Dataset records »
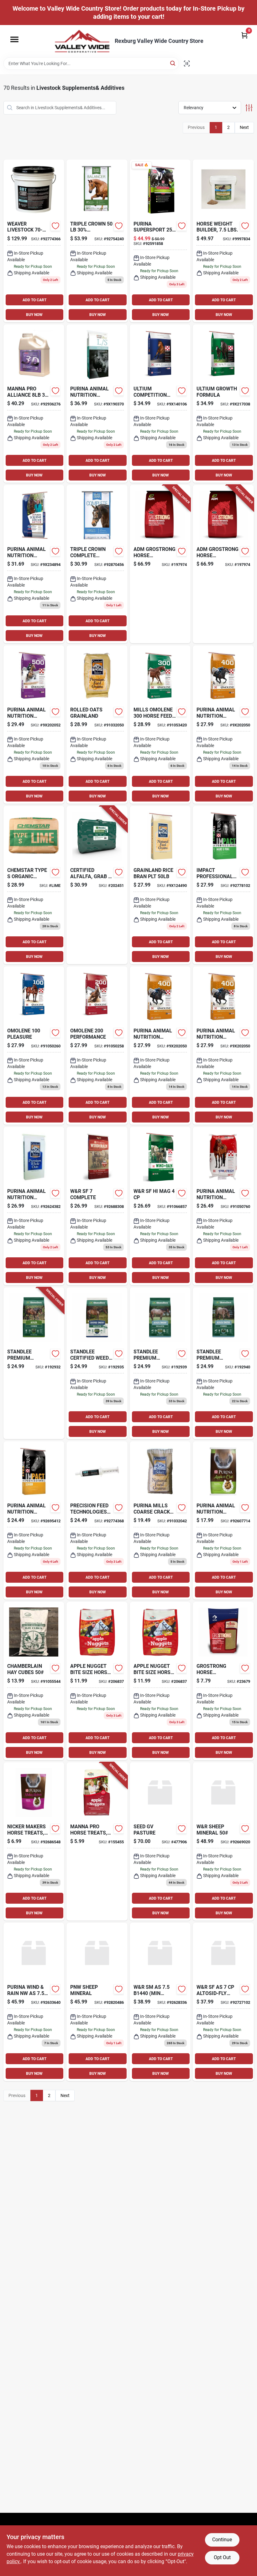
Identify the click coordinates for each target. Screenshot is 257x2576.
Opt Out (222, 2557)
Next (244, 127)
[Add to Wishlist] (55, 226)
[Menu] (14, 39)
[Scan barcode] (186, 63)
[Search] (173, 63)
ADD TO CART (34, 300)
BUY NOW (34, 315)
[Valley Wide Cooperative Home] (82, 41)
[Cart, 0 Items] (244, 35)
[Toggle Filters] (249, 107)
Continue (222, 2540)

Work task »
Except for the pictures, copy every line of the records above exactly.

Exercise output »
Identify the click coordinates for each target. Screenshot is 257x2576.
Opt Out (222, 2557)
Next (244, 127)
[Add to Wishlist] (55, 226)
[Menu] (14, 39)
[Scan barcode] (186, 63)
[Search] (173, 63)
ADD TO CART (34, 300)
BUY NOW (34, 315)
[Valley Wide Cooperative Home] (82, 41)
[Cart, 0 Items] (244, 35)
[Toggle Filters] (249, 107)
Continue (222, 2540)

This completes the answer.